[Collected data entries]
________________________________________

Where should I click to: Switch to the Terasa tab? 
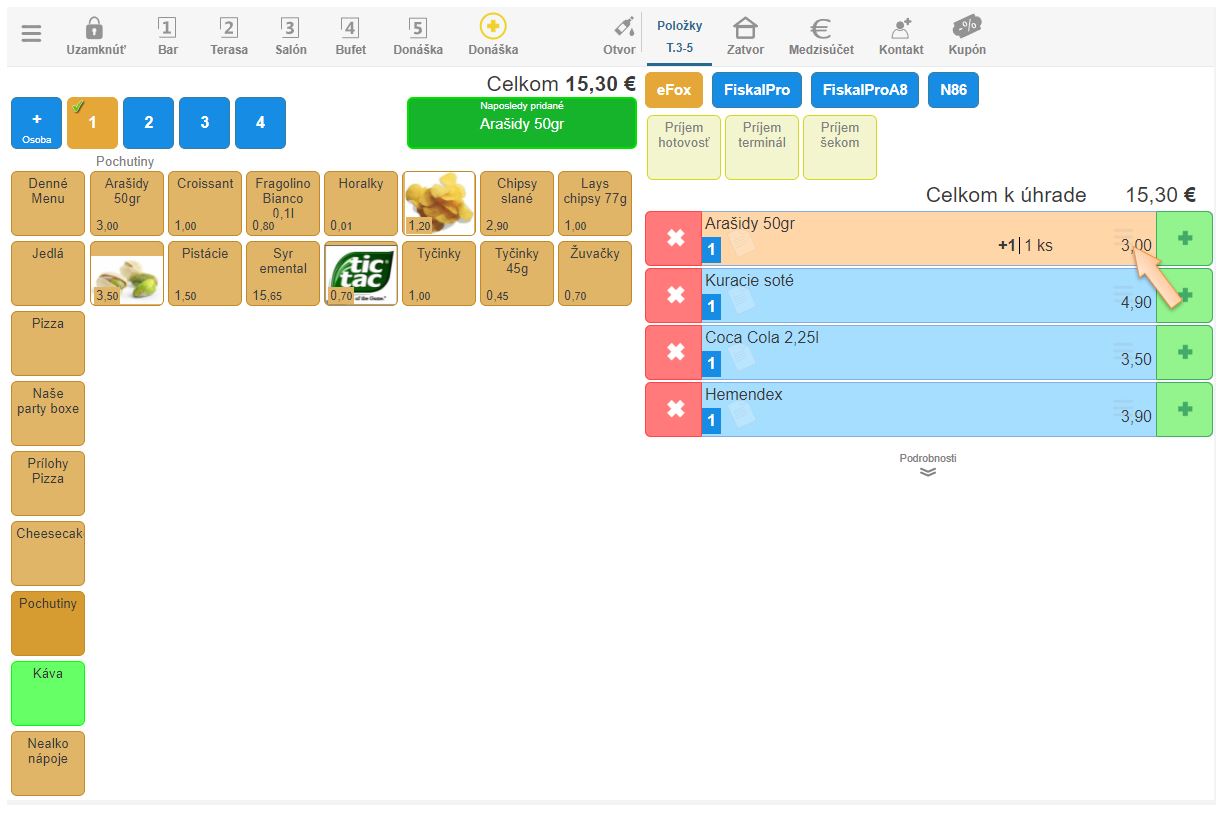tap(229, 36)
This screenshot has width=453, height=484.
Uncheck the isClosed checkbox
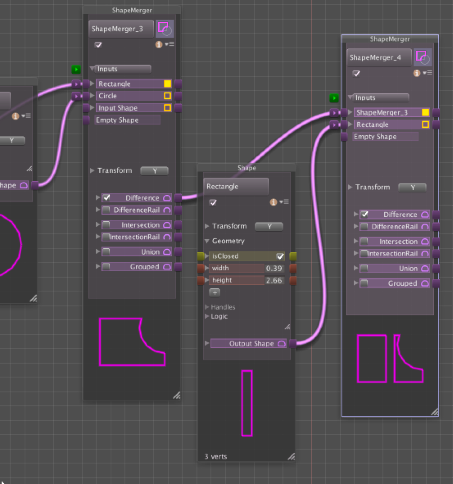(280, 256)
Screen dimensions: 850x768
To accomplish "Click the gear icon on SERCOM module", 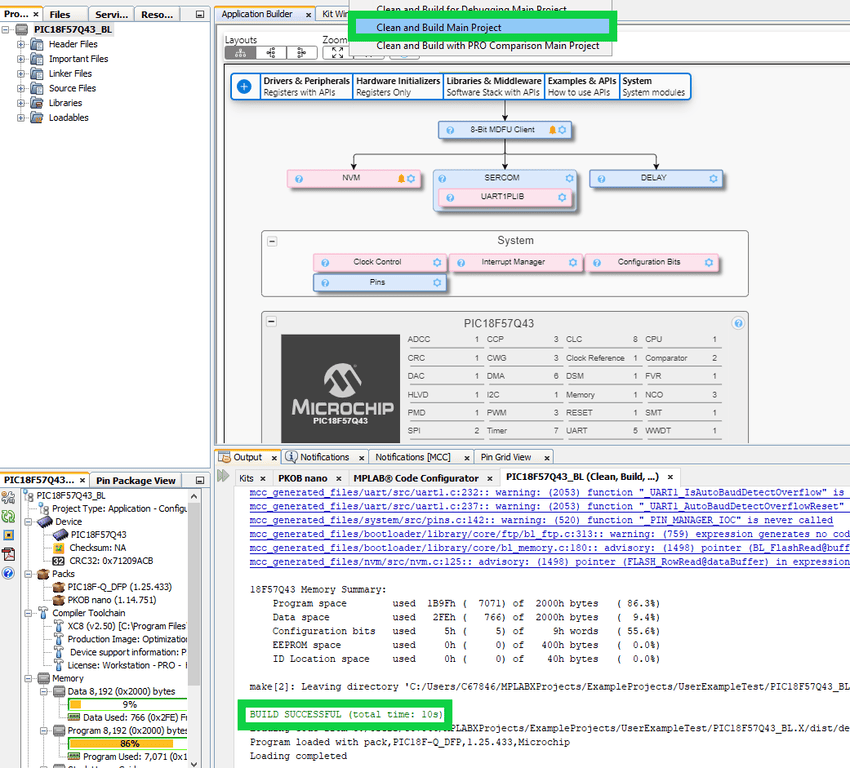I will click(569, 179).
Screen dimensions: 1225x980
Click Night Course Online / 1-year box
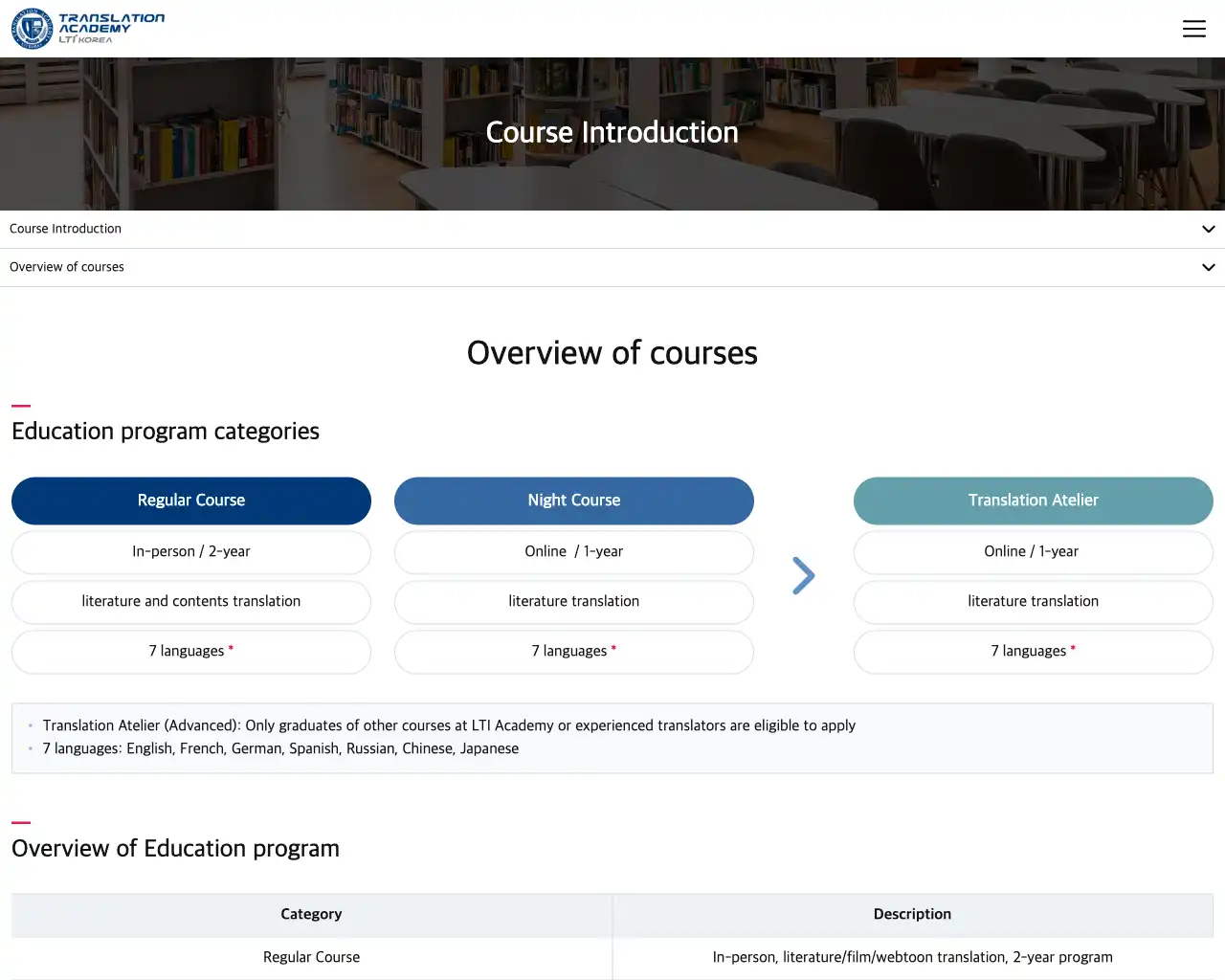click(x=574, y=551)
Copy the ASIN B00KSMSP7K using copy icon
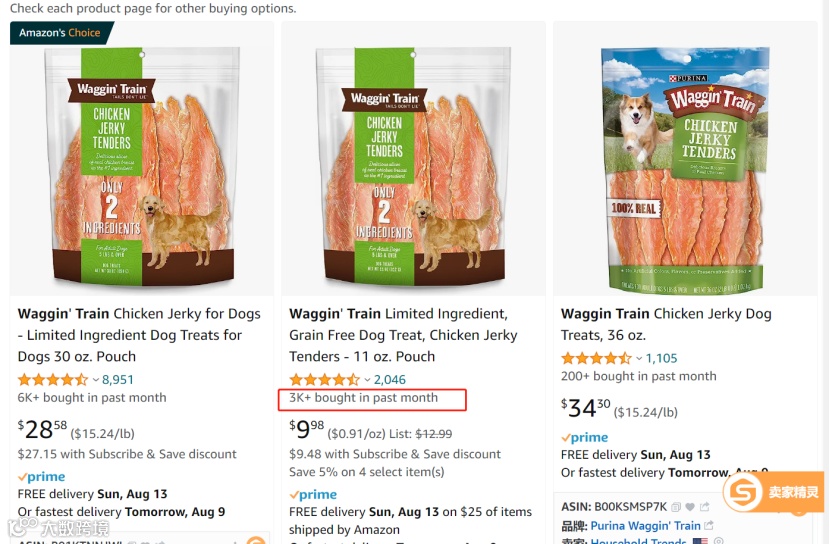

________________________________________

_TASK TO COMPLETE_
Where a line contains "Click Night Course Online / 1-year box", begin there and set down exactly each line through the end of the data above, omitting any pictures.

_ANSWER BELOW_
Click Night Course Online / 1-year box
click(x=574, y=551)
Copy the ASIN B00KSMSP7K using copy icon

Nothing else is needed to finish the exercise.